Comment ces fermes sortent du glyphosate
À Saint-Clément-de-la-Place (Maine-et-Loire), Jean-Paul Pichaud, sa femme Sophie et leur fils Thomas ont appelé leur ferme Le rêve des vaches. Cette exploitation laitière bio porte bien son nom. Elle déroule sur ses 80 ha un paysage bocager verdoyant, qui fait le bonheur des soixante vaches montbéliardes et jersiaises du troupeau... et le malheur des adventices, ces plantes concurrentes des cultures, communément appelées mauvaises herbes, expression que l'écologie bannit désormais.

La ferme Le rêve des vaches fait partie des 250 exploitations pilotes en Pays de la Loire (on en compte 3 000 en France) du plan national Écophyto. Leur objectif : au-delà de leurs propres haies, transmettre aux autres agriculteurs des solutions alternatives aux produits phytosanitaires. Jeudi, la ferme accueillait l'une des vingt-deux journées techniques de la campagne « Cap sans glypho », animée par la chambre régionale d'Agriculture.

Les adventices étouffées

Chez les Pichaud, les adventices se font discrètes. Non pas parce qu'elles sont matraquées à coups d'herbicide. Jean-Paul a définitivement remisé le « pulvé » (pulvérisateur) il y a dix ans. Mais parce qu'elles sont étouffées, privées de lumière et d'espace par la densité et la diversité du couvert végétal.

« Avoine, trèfle d'Alexandrie, trèfle de perse, colza... Nous avons ici une très belle architecture de couvert. La biomasse est homogène. Il n'y a pas de trous. Les adventices ne peuvent pas se développer », commente Florence Léon, conseillère agricole à la chambre régionale d'agriculture, avec des accents de guide face à une cathédrale. La parcelle a été semée par Jean-Paul après la moisson dans le double objectif de couvrir les sols et de fournir un fourrage à pâturer pour ses vaches.

« On met l'agronomie et l'autonomie alimentaire du troupeau au centre, présente Florence Léon. En conventionnel, on sent bien que l'on arrive au bout des phytos. Il y a de moins en moins de molécules autorisées. Il y a forcément une remise en cause, une envie de changer de pratiques. » Dans les prairies, semées en graminées et légumineuses, la régulation des adventices est aisée : le pâturage et la fauche empêchent les montées en graines.

Jean-Paul ajoute sa touche personnelle. « Je sème mes prairies sous couvert d'avoine de printemps, ce qui les protège de la sécheresse et leur permet un démarrage plus rapide. » Impossible pour les adventices de se frayer leur chemin !

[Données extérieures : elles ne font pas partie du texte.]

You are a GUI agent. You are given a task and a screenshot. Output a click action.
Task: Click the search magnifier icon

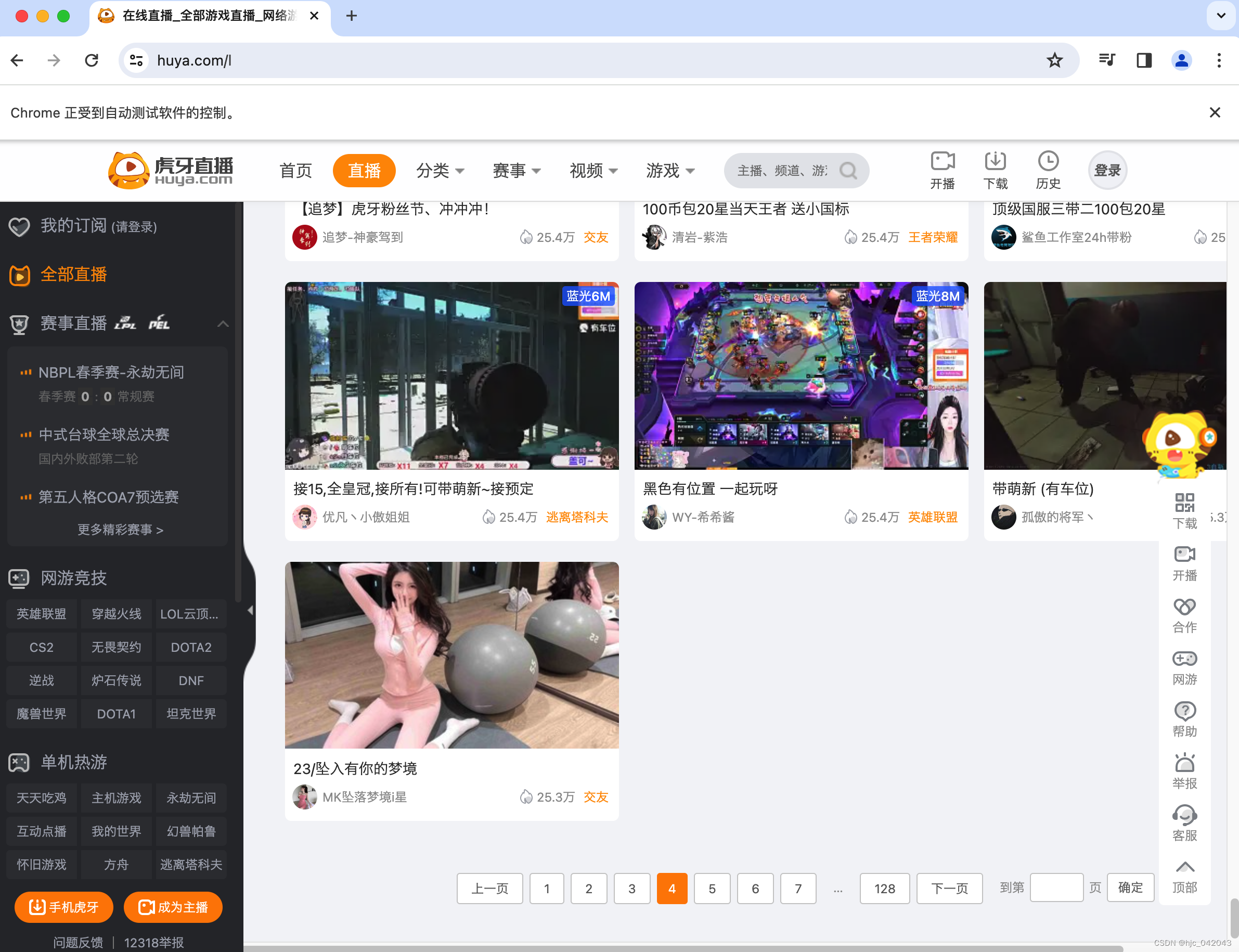[848, 171]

Diversification des méteils

Côté céréales, Jean-Paul sème des méteils. À l'origine, le terme désigne un mélange de blé et de seigle. Les mélanges sont aujourd'hui diversifiés. Jean-Paul a, lui, opté principalement pour un mélange de féverole, pois, triticale et avoine.

Là encore, la couverture efficace du sol fait barrage aux adventices. La diversité des espèces évite la répétition trop rapide des mêmes cultures sur la même parcelle, et son corollaire, la sélection d'un cortège de mauvaises herbes et de maladies. « Le méteil, c'est le passage obligé quand on est bio et qu'on veut cultiver des céréales pour l'alimentation du troupeau, » résume Olivia Tremblay, animatrice du Civam 49 (1).

Et le maïs ? Ce n'est pas la technique du couvert qui fait le boulot mais un important travail de désherbage mécanique, avant et après le semis. « Il faut passer le déchaumeur, la herse et le cultivateur avant le semis. Puis la herse étrille avant la levée ainsi qu'au stade de trois/quatre feuilles. Puis deux passages de bineuse, énumère Thomas. Beaucoup de temps passé sur le tracteur. Et, selon la météo, il ne faut pas se louper ! »

(1) Centre d'initiatives pour valoriser l'agriculture et le milieu rural du Maine-et-Loire.